Format the data below as a Markdown table with two columns, Row and Line. Number each nonblank line in order, and leave out the blank lines.

:: The data ::

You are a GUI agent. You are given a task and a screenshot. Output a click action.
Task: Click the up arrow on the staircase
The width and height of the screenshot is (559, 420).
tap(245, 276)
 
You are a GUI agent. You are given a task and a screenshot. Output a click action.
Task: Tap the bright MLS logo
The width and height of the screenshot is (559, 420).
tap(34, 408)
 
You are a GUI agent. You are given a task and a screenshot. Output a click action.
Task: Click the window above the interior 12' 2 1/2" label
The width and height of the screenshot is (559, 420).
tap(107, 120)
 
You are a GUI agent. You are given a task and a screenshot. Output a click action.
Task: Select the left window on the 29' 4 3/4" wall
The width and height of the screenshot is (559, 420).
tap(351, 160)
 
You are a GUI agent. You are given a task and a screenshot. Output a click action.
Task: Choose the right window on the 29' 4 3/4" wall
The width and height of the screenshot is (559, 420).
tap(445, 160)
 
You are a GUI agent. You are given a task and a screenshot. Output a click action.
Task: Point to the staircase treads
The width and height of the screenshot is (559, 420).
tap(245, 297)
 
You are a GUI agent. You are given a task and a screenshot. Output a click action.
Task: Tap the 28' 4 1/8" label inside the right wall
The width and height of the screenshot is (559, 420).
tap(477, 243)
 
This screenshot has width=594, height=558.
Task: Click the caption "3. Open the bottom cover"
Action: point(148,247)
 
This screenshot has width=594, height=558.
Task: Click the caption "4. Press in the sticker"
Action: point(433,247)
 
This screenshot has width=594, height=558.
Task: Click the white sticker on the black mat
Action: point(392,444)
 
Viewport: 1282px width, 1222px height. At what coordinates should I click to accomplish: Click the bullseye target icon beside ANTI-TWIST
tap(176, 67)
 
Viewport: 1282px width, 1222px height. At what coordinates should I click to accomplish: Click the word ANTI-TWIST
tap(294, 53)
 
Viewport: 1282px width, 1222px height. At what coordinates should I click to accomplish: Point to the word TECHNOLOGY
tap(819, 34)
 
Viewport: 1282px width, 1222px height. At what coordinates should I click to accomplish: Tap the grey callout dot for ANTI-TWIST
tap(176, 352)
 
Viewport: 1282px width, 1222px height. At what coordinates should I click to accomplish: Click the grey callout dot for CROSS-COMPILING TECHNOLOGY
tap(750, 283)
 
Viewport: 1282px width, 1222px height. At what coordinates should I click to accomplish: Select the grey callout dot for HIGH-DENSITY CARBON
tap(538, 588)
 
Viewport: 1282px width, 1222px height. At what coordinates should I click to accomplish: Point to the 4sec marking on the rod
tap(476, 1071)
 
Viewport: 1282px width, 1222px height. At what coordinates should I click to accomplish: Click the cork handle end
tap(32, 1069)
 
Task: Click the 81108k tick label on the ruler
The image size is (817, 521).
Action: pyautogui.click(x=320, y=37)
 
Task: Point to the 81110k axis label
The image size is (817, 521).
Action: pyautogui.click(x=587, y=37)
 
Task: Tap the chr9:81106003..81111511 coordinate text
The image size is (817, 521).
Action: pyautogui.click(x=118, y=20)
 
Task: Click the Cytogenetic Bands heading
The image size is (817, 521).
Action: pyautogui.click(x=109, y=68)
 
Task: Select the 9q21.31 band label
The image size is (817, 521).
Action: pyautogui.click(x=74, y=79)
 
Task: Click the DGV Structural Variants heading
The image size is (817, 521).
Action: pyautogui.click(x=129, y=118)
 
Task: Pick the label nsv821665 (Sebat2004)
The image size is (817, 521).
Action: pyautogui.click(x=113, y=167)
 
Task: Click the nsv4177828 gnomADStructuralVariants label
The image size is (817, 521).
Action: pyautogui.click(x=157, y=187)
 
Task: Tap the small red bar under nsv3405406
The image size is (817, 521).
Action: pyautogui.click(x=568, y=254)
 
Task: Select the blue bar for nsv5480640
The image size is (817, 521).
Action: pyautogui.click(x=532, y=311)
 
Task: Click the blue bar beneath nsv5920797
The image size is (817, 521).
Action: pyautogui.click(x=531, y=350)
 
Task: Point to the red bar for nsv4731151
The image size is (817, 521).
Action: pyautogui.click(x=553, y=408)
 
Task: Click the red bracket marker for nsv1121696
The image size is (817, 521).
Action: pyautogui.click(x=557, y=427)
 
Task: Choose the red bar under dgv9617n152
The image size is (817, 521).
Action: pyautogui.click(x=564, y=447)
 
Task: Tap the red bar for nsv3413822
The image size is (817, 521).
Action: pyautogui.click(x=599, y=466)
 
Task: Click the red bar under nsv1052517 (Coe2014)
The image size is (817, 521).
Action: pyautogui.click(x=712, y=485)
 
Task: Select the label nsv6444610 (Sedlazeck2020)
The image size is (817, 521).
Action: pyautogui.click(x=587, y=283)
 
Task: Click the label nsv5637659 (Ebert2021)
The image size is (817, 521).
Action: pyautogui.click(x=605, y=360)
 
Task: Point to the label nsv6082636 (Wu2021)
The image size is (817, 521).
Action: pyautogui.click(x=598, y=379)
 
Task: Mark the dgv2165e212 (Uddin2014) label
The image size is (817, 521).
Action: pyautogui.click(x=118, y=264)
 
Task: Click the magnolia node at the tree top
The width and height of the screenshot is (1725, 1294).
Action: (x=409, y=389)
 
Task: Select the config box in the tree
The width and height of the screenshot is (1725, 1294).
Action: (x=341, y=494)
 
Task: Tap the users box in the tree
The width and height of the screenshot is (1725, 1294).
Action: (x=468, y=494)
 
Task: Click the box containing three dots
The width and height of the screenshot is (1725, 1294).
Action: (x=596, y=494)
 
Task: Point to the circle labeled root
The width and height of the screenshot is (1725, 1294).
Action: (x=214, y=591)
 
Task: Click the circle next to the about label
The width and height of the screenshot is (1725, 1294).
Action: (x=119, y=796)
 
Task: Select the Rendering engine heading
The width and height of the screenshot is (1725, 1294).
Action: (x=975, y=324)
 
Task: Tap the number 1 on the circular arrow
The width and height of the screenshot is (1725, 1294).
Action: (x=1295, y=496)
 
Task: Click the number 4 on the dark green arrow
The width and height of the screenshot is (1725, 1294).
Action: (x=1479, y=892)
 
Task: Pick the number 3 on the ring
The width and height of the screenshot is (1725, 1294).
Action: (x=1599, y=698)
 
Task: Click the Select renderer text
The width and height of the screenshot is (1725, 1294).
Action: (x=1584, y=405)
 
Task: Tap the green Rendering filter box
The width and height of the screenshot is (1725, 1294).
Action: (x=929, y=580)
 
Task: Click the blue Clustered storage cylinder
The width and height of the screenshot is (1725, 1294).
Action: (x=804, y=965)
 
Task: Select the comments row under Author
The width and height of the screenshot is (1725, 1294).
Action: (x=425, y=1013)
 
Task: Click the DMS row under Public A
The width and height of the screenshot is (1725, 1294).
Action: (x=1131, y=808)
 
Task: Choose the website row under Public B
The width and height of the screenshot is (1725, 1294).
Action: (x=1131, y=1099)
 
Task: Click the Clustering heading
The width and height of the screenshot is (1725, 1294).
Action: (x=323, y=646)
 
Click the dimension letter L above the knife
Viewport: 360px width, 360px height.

:::

▶ Response to the task:
| Row | Line |
|---|---|
| 1 | You are a GUI agent. You are given a task and a screenshot. Output a click action. |
| 2 | Task: Click the up arrow on the staircase |
| 3 | The width and height of the screenshot is (559, 420). |
| 4 | tap(245, 276) |
| 5 | You are a GUI agent. You are given a task and a screenshot. Output a click action. |
| 6 | Task: Tap the bright MLS logo |
| 7 | The width and height of the screenshot is (559, 420). |
| 8 | tap(34, 408) |
| 9 | You are a GUI agent. You are given a task and a screenshot. Output a click action. |
| 10 | Task: Click the window above the interior 12' 2 1/2" label |
| 11 | The width and height of the screenshot is (559, 420). |
| 12 | tap(107, 120) |
| 13 | You are a GUI agent. You are given a task and a screenshot. Output a click action. |
| 14 | Task: Select the left window on the 29' 4 3/4" wall |
| 15 | The width and height of the screenshot is (559, 420). |
| 16 | tap(351, 160) |
| 17 | You are a GUI agent. You are given a task and a screenshot. Output a click action. |
| 18 | Task: Choose the right window on the 29' 4 3/4" wall |
| 19 | The width and height of the screenshot is (559, 420). |
| 20 | tap(445, 160) |
| 21 | You are a GUI agent. You are given a task and a screenshot. Output a click action. |
| 22 | Task: Point to the staircase treads |
| 23 | The width and height of the screenshot is (559, 420). |
| 24 | tap(245, 297) |
| 25 | You are a GUI agent. You are given a task and a screenshot. Output a click action. |
| 26 | Task: Tap the 28' 4 1/8" label inside the right wall |
| 27 | The width and height of the screenshot is (559, 420). |
| 28 | tap(477, 243) |
| 29 | This screenshot has width=594, height=558. |
| 30 | Task: Click the caption "3. Open the bottom cover" |
| 31 | Action: point(148,247) |
| 32 | This screenshot has width=594, height=558. |
| 33 | Task: Click the caption "4. Press in the sticker" |
| 34 | Action: point(433,247) |
| 35 | This screenshot has width=594, height=558. |
| 36 | Task: Click the white sticker on the black mat |
| 37 | Action: point(392,444) |
| 38 | Viewport: 1282px width, 1222px height. At what coordinates should I click to accomplish: Click the bullseye target icon beside ANTI-TWIST |
| 39 | tap(176, 67) |
| 40 | Viewport: 1282px width, 1222px height. At what coordinates should I click to accomplish: Click the word ANTI-TWIST |
| 41 | tap(294, 53) |
| 42 | Viewport: 1282px width, 1222px height. At what coordinates should I click to accomplish: Point to the word TECHNOLOGY |
| 43 | tap(819, 34) |
| 44 | Viewport: 1282px width, 1222px height. At what coordinates should I click to accomplish: Tap the grey callout dot for ANTI-TWIST |
| 45 | tap(176, 352) |
| 46 | Viewport: 1282px width, 1222px height. At what coordinates should I click to accomplish: Click the grey callout dot for CROSS-COMPILING TECHNOLOGY |
| 47 | tap(750, 283) |
| 48 | Viewport: 1282px width, 1222px height. At what coordinates should I click to accomplish: Select the grey callout dot for HIGH-DENSITY CARBON |
| 49 | tap(538, 588) |
| 50 | Viewport: 1282px width, 1222px height. At what coordinates should I click to accomplish: Point to the 4sec marking on the rod |
| 51 | tap(476, 1071) |
| 52 | Viewport: 1282px width, 1222px height. At what coordinates should I click to accomplish: Click the cork handle end |
| 53 | tap(32, 1069) |
| 54 | Task: Click the 81108k tick label on the ruler |
| 55 | The image size is (817, 521). |
| 56 | Action: pyautogui.click(x=320, y=37) |
| 57 | Task: Point to the 81110k axis label |
| 58 | The image size is (817, 521). |
| 59 | Action: pyautogui.click(x=587, y=37) |
| 60 | Task: Tap the chr9:81106003..81111511 coordinate text |
| 61 | The image size is (817, 521). |
| 62 | Action: pyautogui.click(x=118, y=20) |
| 63 | Task: Click the Cytogenetic Bands heading |
| 64 | The image size is (817, 521). |
| 65 | Action: pyautogui.click(x=109, y=68) |
| 66 | Task: Select the 9q21.31 band label |
| 67 | The image size is (817, 521). |
| 68 | Action: pyautogui.click(x=74, y=79) |
| 69 | Task: Click the DGV Structural Variants heading |
| 70 | The image size is (817, 521). |
| 71 | Action: pyautogui.click(x=129, y=118) |
| 72 | Task: Pick the label nsv821665 (Sebat2004) |
| 73 | The image size is (817, 521). |
| 74 | Action: pyautogui.click(x=113, y=167) |
| 75 | Task: Click the nsv4177828 gnomADStructuralVariants label |
| 76 | The image size is (817, 521). |
| 77 | Action: pyautogui.click(x=157, y=187) |
| 78 | Task: Tap the small red bar under nsv3405406 |
| 79 | The image size is (817, 521). |
| 80 | Action: pyautogui.click(x=568, y=254) |
| 81 | Task: Select the blue bar for nsv5480640 |
| 82 | The image size is (817, 521). |
| 83 | Action: pyautogui.click(x=532, y=311) |
| 84 | Task: Click the blue bar beneath nsv5920797 |
| 85 | The image size is (817, 521). |
| 86 | Action: pyautogui.click(x=531, y=350) |
| 87 | Task: Point to the red bar for nsv4731151 |
| 88 | The image size is (817, 521). |
| 89 | Action: pyautogui.click(x=553, y=408) |
| 90 | Task: Click the red bracket marker for nsv1121696 |
| 91 | The image size is (817, 521). |
| 92 | Action: pyautogui.click(x=557, y=427) |
| 93 | Task: Choose the red bar under dgv9617n152 |
| 94 | The image size is (817, 521). |
| 95 | Action: pyautogui.click(x=564, y=447) |
| 96 | Task: Tap the red bar for nsv3413822 |
| 97 | The image size is (817, 521). |
| 98 | Action: pyautogui.click(x=599, y=466) |
| 99 | Task: Click the red bar under nsv1052517 (Coe2014) |
| 100 | The image size is (817, 521). |
| 101 | Action: pyautogui.click(x=712, y=485) |
| 102 | Task: Select the label nsv6444610 (Sedlazeck2020) |
| 103 | The image size is (817, 521). |
| 104 | Action: pyautogui.click(x=587, y=283) |
| 105 | Task: Click the label nsv5637659 (Ebert2021) |
| 106 | The image size is (817, 521). |
| 107 | Action: pyautogui.click(x=605, y=360) |
| 108 | Task: Point to the label nsv6082636 (Wu2021) |
| 109 | The image size is (817, 521). |
| 110 | Action: pyautogui.click(x=598, y=379) |
| 111 | Task: Mark the dgv2165e212 (Uddin2014) label |
| 112 | The image size is (817, 521). |
| 113 | Action: pyautogui.click(x=118, y=264) |
| 114 | Task: Click the magnolia node at the tree top |
| 115 | The width and height of the screenshot is (1725, 1294). |
| 116 | Action: (x=409, y=389) |
| 117 | Task: Select the config box in the tree |
| 118 | The width and height of the screenshot is (1725, 1294). |
| 119 | Action: (x=341, y=494) |
| 120 | Task: Tap the users box in the tree |
| 121 | The width and height of the screenshot is (1725, 1294). |
| 122 | Action: (x=468, y=494) |
| 123 | Task: Click the box containing three dots |
| 124 | The width and height of the screenshot is (1725, 1294). |
| 125 | Action: (x=596, y=494) |
| 126 | Task: Point to the circle labeled root |
| 127 | The width and height of the screenshot is (1725, 1294). |
| 128 | Action: (x=214, y=591) |
| 129 | Task: Click the circle next to the about label |
| 130 | The width and height of the screenshot is (1725, 1294). |
| 131 | Action: (x=119, y=796) |
| 132 | Task: Select the Rendering engine heading |
| 133 | The width and height of the screenshot is (1725, 1294). |
| 134 | Action: (x=975, y=324) |
| 135 | Task: Tap the number 1 on the circular arrow |
| 136 | The width and height of the screenshot is (1725, 1294). |
| 137 | Action: (x=1295, y=496) |
| 138 | Task: Click the number 4 on the dark green arrow |
| 139 | The width and height of the screenshot is (1725, 1294). |
| 140 | Action: (x=1479, y=892) |
| 141 | Task: Pick the number 3 on the ring |
| 142 | The width and height of the screenshot is (1725, 1294). |
| 143 | Action: (x=1599, y=698) |
| 144 | Task: Click the Select renderer text |
| 145 | The width and height of the screenshot is (1725, 1294). |
| 146 | Action: (x=1584, y=405) |
| 147 | Task: Tap the green Rendering filter box |
| 148 | The width and height of the screenshot is (1725, 1294). |
| 149 | Action: (x=929, y=580) |
| 150 | Task: Click the blue Clustered storage cylinder |
| 151 | The width and height of the screenshot is (1725, 1294). |
| 152 | Action: (x=804, y=965) |
| 153 | Task: Select the comments row under Author |
| 154 | The width and height of the screenshot is (1725, 1294). |
| 155 | Action: (x=425, y=1013) |
| 156 | Task: Click the DMS row under Public A |
| 157 | The width and height of the screenshot is (1725, 1294). |
| 158 | Action: (x=1131, y=808) |
| 159 | Task: Choose the website row under Public B |
| 160 | The width and height of the screenshot is (1725, 1294). |
| 161 | Action: (x=1131, y=1099) |
| 162 | Task: Click the Clustering heading |
| 163 | The width and height of the screenshot is (1725, 1294). |
| 164 | Action: (x=323, y=646) |
| 165 | Click the dimension letter L above the knife |
| 166 | Viewport: 360px width, 360px height. |